Eglises d'Asie

A Tianjin, des religieuses catholiques, en grève de la faim pour protester au sujet d’une affaire foncière, ont dû être hospitalisées

Publié le 25/03/2010




Le 24 novembre dernier, sept religieuses catholiques ont dû être hospitalisées à Tianjin, dans un état de déshydratation avancée. Elles faisaient partie d’un groupe de vingt religieuses menant une grève de la faim depuis cinq jours pour protester contre l’accaparement par les autorités locales d’une propriété foncière appartenant à l’Eglise catholique.
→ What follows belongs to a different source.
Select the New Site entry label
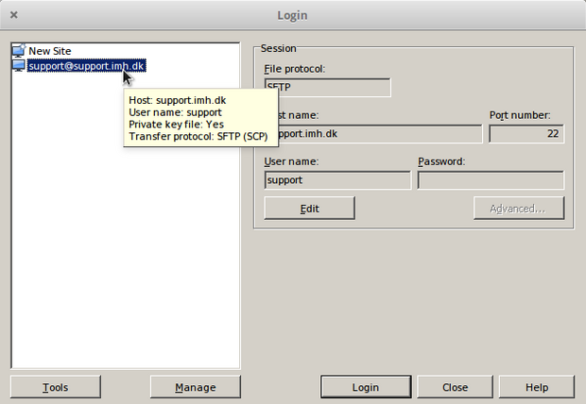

La propriété en question est connue localement sous le nom de Charity Mansion. Elle appartient aux Filles de la Charité de Saint Vincent de Paul, lesquelles y ont tenu, du XVIIIème siècle jusqu’en 1950, un important orphelinat. Située non loin de la grande église de Wanghailou (1), la bâtisse actuelle n’est pas le bâtiment d’origine. Celui-ci a été détruit par un incendie lors de ce qui est resté dans l’Histoire comme « l’incident de l’église de Tianjin » : en 1870, dans le contexte des traités imposés par les puissances occidentales à la Chine impériale, une rumeur avait pris corps selon laquelle les religieuses achetaient des enfants pour peupler leurs orphelinats et leur y faire subir de mauvais traitements. A Tianjin, la rumeur gonfla au point qu’en juin 1870, une foule en colère investit les lieux et massacra deux prêtres, dix religieuses et plusieurs dizaines d’enfants. Reconstruit aux frais des autorités chinoises, l’orphelinat de Charity Mansion fut à nouveau détruit lors de l’insurrection des Boxers, en 1900. Reconstruit une seconde fois, en 1903, l’orphelinat recommença à fonctionner, toujours sous la direction des Filles de la Charité, jusqu’au début des années 1950, période où les missionnaires étrangers furent expulsés par le pouvoir communiste.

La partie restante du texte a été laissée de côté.